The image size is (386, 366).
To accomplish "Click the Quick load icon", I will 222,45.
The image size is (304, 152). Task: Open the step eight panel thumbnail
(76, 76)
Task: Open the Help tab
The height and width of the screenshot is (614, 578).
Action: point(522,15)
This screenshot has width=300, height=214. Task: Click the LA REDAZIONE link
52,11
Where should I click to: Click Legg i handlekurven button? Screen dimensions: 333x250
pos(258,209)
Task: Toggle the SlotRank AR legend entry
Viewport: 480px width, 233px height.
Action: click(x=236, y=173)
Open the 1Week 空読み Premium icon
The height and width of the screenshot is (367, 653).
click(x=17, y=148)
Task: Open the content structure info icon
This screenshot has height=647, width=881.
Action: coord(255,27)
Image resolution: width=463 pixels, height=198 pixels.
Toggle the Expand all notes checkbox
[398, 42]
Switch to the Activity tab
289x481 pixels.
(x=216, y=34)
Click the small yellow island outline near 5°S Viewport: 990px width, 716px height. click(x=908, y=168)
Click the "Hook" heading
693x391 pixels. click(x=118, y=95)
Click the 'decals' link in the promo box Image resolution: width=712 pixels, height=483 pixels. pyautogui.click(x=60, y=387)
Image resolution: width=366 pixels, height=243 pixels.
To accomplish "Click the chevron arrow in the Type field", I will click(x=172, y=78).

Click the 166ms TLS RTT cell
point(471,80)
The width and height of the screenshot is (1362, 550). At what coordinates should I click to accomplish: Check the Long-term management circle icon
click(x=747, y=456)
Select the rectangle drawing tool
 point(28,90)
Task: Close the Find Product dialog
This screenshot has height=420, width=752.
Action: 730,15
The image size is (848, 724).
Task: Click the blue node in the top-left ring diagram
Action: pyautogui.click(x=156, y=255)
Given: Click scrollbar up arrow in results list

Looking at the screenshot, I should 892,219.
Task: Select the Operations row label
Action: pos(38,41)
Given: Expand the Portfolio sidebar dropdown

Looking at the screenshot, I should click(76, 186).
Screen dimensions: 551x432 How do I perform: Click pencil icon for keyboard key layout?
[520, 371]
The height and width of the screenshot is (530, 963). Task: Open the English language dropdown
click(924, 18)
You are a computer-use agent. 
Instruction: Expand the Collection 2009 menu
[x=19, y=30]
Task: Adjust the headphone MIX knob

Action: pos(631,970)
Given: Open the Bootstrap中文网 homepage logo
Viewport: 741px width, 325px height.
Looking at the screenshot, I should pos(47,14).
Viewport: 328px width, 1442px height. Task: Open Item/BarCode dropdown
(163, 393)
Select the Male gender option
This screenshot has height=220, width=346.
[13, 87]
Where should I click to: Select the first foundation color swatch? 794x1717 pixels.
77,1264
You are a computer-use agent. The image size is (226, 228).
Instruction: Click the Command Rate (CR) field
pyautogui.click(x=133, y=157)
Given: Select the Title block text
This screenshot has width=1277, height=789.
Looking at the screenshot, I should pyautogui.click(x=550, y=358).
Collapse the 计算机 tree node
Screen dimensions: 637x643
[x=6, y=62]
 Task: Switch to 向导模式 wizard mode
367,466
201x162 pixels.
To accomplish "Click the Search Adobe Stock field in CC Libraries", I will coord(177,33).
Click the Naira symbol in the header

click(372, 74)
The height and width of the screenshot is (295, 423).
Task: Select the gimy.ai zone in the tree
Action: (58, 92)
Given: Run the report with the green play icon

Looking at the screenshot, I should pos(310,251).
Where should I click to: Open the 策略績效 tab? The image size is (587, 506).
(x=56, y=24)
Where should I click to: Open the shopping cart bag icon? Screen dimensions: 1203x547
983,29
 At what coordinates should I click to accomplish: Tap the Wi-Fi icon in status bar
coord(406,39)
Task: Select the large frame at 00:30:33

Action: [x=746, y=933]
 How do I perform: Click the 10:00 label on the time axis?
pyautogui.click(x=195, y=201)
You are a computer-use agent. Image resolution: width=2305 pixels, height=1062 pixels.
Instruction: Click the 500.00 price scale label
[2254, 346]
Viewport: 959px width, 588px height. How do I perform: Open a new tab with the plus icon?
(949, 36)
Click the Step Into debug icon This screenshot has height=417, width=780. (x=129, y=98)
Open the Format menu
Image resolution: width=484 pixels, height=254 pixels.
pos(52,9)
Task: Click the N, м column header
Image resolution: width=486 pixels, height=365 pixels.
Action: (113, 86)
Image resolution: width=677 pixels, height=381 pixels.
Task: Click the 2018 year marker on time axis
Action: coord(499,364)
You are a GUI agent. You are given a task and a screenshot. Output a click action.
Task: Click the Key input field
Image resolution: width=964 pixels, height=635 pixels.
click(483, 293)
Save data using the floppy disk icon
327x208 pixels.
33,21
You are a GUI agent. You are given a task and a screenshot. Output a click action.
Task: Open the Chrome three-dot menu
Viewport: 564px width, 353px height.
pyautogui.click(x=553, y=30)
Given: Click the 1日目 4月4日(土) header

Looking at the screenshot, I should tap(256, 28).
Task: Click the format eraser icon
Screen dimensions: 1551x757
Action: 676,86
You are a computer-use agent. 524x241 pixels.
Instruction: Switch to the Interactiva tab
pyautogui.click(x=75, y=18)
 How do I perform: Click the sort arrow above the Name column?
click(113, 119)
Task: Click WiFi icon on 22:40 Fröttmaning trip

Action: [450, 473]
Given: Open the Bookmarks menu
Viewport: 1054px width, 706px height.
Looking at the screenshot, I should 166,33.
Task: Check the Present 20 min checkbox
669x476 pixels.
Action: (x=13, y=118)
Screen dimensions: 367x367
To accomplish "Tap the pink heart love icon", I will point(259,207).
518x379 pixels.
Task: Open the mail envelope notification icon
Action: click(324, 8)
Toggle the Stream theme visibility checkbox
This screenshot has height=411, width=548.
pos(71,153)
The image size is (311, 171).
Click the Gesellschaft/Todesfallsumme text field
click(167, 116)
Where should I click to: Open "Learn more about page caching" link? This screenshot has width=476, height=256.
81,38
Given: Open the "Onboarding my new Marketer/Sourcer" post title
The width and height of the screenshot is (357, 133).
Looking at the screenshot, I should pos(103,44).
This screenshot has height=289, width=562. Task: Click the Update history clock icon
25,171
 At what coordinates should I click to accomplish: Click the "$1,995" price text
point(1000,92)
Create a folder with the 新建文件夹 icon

==================================================

* _What you need to do_: Pick out and copy every line of the records above that contains the string "size". Count a line only when the letters match in case.

* _Correct output_:
The image size is (386, 366).
The image size is (304, 152). Task: Open the step eight panel thumbnail
The image size is (848, 724).
You are a computer-use agent. The image size is (226, 228).
Where should I click to: Open the 策略績效 tab? The image size is (587, 506).
The image size is (311, 171).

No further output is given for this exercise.